DENVER, Colo., Aug 18, 2025 (247marketnews.com)- Today’s news is dominated by regulatory wins, scientific validation, and clinical momentum, as several emerging healthcare and biopharma players are making waves.
Catheter Precision (NYSE:VTAK) officially secured regulatory approval and registration for its LockeT device in the United Kingdom, just months after obtaining CE Mark in May 2025. The LockeT device is a suture retention tool designed for use in cardiac electrophysiology procedures, improving patient recovery and supporting faster hospital discharge.
To accelerate commercialization, the company is expanding its partnership with UK-based HC21, a distributor with €180M in annual revenues and a strong NHS footprint. Fatih Ayoglu, Sales Manager for EMEA & APAC, emphasized that LockeT’s ease of use enables earlier discharge, directly contributing to efforts by the NHS to reduce long-standing waitlists.
Notably, the regulatory milestone comes after Catheter Precision hit a 52-week stock low, signaling potential for a technical rebound as investor sentiment improves.

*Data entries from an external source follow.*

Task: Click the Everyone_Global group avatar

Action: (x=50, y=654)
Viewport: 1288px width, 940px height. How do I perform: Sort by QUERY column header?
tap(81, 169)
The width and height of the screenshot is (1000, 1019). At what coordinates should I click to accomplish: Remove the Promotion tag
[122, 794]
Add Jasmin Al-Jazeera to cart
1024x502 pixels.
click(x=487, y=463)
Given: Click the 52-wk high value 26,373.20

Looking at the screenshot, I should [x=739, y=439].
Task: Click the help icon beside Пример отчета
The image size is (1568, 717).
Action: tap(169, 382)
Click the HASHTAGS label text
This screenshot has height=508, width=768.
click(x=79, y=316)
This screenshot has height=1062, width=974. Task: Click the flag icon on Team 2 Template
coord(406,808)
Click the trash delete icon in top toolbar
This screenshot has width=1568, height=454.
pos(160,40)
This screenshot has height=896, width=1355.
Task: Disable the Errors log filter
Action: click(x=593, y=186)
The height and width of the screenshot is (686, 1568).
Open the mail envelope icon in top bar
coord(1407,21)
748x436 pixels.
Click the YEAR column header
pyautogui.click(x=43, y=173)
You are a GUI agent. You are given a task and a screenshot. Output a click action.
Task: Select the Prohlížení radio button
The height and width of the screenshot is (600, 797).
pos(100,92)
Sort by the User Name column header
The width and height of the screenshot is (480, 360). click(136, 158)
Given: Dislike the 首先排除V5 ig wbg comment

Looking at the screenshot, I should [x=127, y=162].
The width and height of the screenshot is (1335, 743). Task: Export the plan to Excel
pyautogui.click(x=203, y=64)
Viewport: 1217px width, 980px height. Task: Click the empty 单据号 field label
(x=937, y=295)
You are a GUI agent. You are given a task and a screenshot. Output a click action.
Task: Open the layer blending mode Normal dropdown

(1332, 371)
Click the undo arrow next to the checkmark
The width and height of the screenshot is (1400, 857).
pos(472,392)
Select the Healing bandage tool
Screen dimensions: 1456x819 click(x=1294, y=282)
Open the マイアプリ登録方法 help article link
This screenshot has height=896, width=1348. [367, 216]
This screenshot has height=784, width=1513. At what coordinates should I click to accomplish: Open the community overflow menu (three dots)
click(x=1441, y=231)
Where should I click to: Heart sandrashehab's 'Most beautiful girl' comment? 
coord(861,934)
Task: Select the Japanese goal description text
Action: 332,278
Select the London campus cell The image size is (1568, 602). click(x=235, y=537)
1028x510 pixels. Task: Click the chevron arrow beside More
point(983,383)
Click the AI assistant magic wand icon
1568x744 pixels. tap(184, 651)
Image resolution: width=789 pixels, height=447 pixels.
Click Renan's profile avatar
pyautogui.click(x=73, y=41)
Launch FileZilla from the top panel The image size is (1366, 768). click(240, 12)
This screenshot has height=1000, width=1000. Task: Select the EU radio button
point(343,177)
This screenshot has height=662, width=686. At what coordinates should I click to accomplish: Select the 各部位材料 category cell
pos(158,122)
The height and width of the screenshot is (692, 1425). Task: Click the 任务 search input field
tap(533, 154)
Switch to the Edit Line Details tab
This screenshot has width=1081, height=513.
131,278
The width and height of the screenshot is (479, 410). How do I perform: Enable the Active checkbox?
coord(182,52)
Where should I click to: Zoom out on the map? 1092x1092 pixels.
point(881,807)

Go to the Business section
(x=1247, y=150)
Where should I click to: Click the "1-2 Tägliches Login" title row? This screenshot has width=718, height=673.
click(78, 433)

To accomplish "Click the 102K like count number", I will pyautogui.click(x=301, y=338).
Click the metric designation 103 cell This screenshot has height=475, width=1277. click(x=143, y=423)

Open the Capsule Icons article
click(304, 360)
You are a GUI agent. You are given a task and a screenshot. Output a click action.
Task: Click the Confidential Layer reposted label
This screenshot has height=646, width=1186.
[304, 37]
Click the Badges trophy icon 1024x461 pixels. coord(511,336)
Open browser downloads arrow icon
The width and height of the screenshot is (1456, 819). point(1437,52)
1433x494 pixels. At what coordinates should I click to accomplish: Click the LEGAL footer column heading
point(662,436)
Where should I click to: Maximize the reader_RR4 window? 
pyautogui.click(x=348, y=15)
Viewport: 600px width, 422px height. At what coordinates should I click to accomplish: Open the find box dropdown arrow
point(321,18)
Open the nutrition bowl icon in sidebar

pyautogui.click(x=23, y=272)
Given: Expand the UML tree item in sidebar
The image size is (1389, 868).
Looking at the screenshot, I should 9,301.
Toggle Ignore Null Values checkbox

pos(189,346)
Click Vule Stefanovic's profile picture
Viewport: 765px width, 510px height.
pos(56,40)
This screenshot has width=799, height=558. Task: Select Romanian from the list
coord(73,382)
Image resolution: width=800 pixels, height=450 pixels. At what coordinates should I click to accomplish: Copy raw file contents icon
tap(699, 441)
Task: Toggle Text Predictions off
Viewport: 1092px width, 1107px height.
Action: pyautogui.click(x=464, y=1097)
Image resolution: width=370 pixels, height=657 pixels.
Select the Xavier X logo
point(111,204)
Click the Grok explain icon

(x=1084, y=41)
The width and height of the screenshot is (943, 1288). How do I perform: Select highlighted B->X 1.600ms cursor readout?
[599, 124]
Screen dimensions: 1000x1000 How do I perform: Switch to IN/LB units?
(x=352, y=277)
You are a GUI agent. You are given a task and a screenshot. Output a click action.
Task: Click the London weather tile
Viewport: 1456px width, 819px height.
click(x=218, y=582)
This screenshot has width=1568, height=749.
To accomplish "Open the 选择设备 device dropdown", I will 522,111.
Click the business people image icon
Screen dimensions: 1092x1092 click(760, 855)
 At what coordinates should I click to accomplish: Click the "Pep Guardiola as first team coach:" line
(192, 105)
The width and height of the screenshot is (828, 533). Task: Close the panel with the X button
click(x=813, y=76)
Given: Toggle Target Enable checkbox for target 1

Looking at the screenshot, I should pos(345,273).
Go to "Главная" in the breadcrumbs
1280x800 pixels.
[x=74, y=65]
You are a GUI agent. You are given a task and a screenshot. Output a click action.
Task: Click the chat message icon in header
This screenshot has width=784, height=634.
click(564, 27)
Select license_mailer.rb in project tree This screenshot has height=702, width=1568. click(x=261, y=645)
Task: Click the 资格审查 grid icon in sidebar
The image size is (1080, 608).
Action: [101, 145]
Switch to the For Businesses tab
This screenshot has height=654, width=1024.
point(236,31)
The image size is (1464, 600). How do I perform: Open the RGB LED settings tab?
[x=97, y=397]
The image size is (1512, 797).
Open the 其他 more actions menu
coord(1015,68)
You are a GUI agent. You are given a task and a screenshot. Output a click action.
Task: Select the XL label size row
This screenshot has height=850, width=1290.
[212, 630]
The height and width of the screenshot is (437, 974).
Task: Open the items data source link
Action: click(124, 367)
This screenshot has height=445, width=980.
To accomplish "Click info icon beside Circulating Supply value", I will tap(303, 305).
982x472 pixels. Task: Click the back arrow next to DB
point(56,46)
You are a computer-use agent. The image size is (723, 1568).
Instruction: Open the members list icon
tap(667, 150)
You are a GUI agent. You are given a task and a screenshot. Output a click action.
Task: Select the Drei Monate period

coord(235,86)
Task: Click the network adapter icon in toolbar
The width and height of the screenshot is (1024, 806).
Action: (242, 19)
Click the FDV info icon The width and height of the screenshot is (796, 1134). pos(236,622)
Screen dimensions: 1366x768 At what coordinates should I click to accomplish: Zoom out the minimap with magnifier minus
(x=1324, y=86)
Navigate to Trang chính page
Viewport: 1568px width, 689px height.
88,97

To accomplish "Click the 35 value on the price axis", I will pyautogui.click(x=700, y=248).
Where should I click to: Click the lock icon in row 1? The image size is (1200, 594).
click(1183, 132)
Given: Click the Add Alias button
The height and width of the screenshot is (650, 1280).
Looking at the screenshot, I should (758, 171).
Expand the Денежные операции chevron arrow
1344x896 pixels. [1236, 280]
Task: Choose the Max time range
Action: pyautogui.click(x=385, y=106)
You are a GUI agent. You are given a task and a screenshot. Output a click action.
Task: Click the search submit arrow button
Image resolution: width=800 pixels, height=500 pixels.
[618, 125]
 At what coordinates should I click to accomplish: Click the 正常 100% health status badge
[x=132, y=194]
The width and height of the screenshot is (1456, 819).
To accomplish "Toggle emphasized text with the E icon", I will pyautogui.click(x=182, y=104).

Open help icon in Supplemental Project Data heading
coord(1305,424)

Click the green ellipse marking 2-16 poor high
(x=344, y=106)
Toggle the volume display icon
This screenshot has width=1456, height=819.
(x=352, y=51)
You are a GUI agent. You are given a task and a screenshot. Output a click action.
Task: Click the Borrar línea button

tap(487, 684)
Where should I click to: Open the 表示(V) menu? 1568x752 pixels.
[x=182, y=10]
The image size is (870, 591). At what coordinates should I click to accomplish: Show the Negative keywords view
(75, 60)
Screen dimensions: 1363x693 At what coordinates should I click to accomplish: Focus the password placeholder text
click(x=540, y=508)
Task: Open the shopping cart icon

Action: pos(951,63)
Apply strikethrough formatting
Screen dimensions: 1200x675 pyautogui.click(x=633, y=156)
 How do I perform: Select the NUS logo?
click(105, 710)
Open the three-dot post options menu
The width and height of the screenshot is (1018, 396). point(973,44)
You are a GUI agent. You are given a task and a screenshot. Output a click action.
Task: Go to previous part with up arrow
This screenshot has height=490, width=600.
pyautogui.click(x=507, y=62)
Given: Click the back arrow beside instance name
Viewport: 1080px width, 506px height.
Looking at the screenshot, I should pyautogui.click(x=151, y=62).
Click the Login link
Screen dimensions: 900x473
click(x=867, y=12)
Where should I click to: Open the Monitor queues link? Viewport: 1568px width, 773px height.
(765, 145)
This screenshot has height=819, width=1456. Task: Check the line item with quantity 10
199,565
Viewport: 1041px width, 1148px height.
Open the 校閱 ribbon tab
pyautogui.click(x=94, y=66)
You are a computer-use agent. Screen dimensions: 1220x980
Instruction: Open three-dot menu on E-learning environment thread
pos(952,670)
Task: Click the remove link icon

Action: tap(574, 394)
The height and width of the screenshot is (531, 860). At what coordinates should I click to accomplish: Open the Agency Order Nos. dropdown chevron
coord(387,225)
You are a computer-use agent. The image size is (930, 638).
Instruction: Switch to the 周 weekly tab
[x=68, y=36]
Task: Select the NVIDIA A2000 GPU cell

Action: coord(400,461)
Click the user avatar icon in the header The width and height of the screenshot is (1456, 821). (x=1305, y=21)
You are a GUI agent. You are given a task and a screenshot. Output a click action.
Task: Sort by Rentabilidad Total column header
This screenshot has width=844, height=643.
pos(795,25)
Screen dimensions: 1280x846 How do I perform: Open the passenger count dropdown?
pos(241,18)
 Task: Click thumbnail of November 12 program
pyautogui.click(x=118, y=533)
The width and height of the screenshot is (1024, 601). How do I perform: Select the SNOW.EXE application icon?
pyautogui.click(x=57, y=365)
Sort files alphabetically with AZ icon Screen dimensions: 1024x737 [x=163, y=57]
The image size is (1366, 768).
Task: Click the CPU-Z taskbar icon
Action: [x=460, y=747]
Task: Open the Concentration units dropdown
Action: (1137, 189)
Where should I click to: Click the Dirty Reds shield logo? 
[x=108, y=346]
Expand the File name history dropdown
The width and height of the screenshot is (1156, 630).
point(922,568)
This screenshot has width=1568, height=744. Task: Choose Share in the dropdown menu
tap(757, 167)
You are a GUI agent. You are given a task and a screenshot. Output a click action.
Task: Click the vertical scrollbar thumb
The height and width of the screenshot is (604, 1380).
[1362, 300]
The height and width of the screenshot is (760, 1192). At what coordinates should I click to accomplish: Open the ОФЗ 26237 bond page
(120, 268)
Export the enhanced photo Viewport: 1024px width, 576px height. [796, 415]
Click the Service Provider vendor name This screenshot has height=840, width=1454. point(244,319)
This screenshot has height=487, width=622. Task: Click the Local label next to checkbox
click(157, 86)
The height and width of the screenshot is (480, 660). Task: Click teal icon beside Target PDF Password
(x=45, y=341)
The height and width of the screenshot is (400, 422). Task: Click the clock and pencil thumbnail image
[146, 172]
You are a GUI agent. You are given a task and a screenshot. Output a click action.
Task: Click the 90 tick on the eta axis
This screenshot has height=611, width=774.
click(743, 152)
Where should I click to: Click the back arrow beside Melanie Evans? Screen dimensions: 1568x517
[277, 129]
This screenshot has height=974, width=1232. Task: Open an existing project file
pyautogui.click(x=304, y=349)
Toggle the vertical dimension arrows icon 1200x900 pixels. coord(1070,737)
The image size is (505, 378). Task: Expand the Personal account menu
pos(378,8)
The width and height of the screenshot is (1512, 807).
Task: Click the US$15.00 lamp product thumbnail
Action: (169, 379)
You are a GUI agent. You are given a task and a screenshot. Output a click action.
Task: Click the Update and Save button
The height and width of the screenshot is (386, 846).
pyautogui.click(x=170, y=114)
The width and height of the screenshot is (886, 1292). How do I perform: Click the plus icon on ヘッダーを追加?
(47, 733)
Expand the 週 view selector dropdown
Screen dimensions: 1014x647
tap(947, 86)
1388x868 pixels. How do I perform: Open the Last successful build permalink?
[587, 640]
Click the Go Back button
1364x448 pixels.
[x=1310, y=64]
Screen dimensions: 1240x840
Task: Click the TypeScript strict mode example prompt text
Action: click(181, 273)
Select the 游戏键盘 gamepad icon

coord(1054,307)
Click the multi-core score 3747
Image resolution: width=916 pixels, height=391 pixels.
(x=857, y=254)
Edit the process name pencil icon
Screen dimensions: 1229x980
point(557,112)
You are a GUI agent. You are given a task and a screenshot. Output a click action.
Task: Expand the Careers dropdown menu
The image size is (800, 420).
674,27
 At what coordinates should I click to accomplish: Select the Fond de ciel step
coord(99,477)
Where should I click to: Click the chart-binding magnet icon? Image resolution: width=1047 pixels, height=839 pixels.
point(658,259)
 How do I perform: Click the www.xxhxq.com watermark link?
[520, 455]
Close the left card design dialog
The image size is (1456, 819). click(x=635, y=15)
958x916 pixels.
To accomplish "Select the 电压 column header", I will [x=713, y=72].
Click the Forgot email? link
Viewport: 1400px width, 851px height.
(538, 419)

LIXTE Biotechnology (NASDAQ:LIXT) issued a comprehensive corporate update this week, highlighting $6.5 million in new financing, regained Nasdaq compliance, and key leadership changes. Geordan Pursglove was named CEO and Chairman, while Bas van der Baan transitioned to President and CSO. Two new board members, Jason Sawyer and Michael Holloway, MD, joined the company.
A recent study published in Nature backs LIXTE’s lead compound, LB-100, a PP2A inhibitor being evaluated in combination with immunotherapy. The research, led by Dr. Amir Jazaeri at MD Anderson, showed that patients with PPP2R1A mutations, targeted by LB-100, experienced significantly better survival outcomes with immune checkpoint blockade therapy.
Additionally, LIXTE launched a new preclinical cancer prevention study with the Netherlands Cancer Institute, aimed at targeting early-stage “initiated” cells.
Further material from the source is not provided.